In the current study, preliminary evidence suggests that decreased methylation of COL4A1 and COL4A2 may play a role in disrupting blood vessel architecture and contribute to vasculopathy in individuals with Fabry disease [52]. These genes are responsible for maintaining basement membranes and are involved in a range of multi-organ disorders, including cerebrovascular pathologies [95]. A broad spectrum of cerebrovascular manifestations has been identified in those with COL4A1 and COL4A2 pathogenic variants [96]. Genome-wide methylation profiling in five male individuals with Fabry disease also revealed differential methylation profiles [62]. This proof-of-concept study suggests that episignatures could be used as diagnostic markers. While these results are promising and suggest that specific genes are differentially methylated in Fabry disease, the findings should be interpreted with caution. One study was conducted using endothelial cell models derived from a male individual with Fabry disease and does not entirely capture the complexity of the disease [52]. Moreover, the small sample size in studies limits their ability to identify specific episignatures that can reliably discriminate between individuals with Fabry disease [62].
Emerging evidence also suggests that a dysregulated methionine cycle may also contribute to differential methylation profiles in individuals with Fabry disease [52], and this mirrors the findings in other X-linked disorders [25,97]. When viewed together, differential methylation of COL4A1 and COL4A2 genes suggests an association with cerebrovascular vulnerability in males with Fabry disease. This, coupled with a dysregulation in the methionine cycle, allows further insight into how methylation can affect disease manifestations in Fabry disease and draws parallels with other X-linked disorders.

4.2.3. Gaps in the Literature

Further research is needed to better understand the epigenetic landscape of Fabry disease. Most notably, evidence suggesting a causal relationship between altered methylation of COL4A1 and COL4A2 genes and cerebrovascular pathologies in Fabry disease remains to be firmly established. Unlike some other X-linked disorders, the role of a dysregulated methionine cycle in Fabry disease is still underexplored. The lack of data also extends to gender-specific epigenetic mechanisms, especially the literature on the epigenetic mechanisms in heterozygous females, where disease patterns are more variable. While differential methylation profiles in Fabry disease are a promising area of research, longitudinal studies are needed to assess whether modifying methylation profiles could help to improve clinical outcomes in Fabry disease.

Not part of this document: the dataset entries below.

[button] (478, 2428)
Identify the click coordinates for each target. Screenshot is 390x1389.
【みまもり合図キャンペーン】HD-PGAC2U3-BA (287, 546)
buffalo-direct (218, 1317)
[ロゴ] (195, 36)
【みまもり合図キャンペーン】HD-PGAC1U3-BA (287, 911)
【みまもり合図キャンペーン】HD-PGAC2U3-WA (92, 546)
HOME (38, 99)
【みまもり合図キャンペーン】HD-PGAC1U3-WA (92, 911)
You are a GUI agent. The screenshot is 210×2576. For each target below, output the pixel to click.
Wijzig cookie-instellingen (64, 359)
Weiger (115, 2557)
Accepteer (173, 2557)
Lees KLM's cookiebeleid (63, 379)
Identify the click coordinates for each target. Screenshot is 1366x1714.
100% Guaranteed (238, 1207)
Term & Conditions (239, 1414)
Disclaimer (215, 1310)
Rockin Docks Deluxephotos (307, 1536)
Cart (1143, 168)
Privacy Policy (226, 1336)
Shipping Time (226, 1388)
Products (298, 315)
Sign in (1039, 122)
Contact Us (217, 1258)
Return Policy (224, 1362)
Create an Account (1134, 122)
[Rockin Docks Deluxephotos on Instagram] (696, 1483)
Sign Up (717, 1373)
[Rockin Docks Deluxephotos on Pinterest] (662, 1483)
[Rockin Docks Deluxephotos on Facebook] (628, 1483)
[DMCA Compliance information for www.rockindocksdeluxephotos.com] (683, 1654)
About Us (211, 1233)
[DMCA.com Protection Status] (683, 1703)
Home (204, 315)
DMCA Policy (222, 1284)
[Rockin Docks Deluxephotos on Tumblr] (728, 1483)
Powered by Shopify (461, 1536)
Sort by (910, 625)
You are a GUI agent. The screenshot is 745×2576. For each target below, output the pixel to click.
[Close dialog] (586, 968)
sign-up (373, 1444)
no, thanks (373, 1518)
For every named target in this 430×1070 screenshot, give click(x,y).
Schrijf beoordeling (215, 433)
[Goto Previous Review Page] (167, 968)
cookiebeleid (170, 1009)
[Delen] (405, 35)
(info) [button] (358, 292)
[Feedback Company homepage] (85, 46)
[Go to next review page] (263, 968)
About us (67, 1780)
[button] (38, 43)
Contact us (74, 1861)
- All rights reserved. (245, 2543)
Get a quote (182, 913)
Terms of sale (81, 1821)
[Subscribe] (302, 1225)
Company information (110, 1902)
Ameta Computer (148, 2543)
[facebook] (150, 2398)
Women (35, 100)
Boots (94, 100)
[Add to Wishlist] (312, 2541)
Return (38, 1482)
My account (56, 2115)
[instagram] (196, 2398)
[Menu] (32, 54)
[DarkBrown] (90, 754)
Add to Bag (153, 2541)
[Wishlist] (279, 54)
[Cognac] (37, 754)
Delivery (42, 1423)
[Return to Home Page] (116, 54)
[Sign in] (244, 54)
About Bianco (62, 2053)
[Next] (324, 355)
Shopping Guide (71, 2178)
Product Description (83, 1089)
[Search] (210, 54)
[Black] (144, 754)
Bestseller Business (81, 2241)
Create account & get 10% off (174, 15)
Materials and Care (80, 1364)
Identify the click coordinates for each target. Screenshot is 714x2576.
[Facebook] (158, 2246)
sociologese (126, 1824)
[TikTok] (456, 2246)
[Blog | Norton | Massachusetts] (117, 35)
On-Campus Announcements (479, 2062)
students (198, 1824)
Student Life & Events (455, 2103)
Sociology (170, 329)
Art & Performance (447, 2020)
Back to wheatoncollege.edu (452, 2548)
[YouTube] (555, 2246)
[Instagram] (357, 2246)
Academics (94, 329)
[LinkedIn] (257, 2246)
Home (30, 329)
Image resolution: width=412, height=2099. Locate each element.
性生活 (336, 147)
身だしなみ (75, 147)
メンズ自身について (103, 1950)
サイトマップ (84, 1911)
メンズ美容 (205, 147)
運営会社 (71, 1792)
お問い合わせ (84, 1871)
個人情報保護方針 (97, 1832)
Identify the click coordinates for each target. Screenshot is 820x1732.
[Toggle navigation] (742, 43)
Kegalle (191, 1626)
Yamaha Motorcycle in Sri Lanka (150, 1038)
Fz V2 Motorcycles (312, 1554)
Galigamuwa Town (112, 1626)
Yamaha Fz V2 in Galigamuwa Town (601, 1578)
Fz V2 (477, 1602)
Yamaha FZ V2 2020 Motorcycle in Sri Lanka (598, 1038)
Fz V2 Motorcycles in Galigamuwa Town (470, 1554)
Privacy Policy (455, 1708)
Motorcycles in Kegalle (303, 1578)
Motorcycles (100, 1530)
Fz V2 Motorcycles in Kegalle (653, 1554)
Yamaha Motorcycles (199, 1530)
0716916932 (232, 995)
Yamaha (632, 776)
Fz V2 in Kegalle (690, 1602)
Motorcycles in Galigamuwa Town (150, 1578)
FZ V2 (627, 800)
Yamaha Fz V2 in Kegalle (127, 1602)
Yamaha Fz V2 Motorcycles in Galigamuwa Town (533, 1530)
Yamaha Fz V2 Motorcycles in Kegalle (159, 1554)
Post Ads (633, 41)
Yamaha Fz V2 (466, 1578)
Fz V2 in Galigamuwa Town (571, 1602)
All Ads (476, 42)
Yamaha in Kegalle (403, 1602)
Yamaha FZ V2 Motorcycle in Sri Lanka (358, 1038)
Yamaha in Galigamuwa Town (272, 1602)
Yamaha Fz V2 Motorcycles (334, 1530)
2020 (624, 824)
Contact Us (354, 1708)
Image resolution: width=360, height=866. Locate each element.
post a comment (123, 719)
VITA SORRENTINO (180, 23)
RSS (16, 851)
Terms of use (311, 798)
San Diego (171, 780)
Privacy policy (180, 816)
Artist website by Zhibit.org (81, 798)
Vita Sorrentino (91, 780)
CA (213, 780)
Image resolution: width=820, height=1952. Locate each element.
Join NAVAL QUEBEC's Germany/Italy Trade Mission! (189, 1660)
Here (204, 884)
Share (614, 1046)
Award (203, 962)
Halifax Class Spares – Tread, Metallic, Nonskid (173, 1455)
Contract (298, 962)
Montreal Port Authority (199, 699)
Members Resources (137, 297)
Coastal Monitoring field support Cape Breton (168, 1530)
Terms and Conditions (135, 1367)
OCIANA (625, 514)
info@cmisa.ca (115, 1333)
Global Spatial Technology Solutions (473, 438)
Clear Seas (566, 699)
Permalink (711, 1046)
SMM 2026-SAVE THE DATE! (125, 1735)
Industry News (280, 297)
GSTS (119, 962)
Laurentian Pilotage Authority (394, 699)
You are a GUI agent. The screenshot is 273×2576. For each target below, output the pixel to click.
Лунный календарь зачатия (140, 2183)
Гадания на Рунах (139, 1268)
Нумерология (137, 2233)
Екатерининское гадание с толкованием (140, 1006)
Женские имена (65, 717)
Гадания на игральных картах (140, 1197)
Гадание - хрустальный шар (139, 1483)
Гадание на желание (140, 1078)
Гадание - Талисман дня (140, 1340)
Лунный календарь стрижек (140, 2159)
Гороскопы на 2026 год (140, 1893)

4.3. X Chromosome Inactivation

4.3.1. Findings with Relatively Solid Support

In Fabry disease, evidence from studies on XCI in females with Fabry disease varied. There were inconsistent results regarding the influence of XCI on clinical manifestations [53,54,55,59]. The heterogeneous clinical picture in females often leads to misdiagnosis. Indeed, about 25% of individuals in the FOS were misdiagnosed [34]. Misdiagnosis can also lead to delays in initiating disease-modifying therapies, which is a crucial aspect because evidence has shown that timely intervention using ERT can lower the risk to organs, regardless of the disease type [98]. In heterozygous females with Fabry disease, XCI may play a role in clinical variability.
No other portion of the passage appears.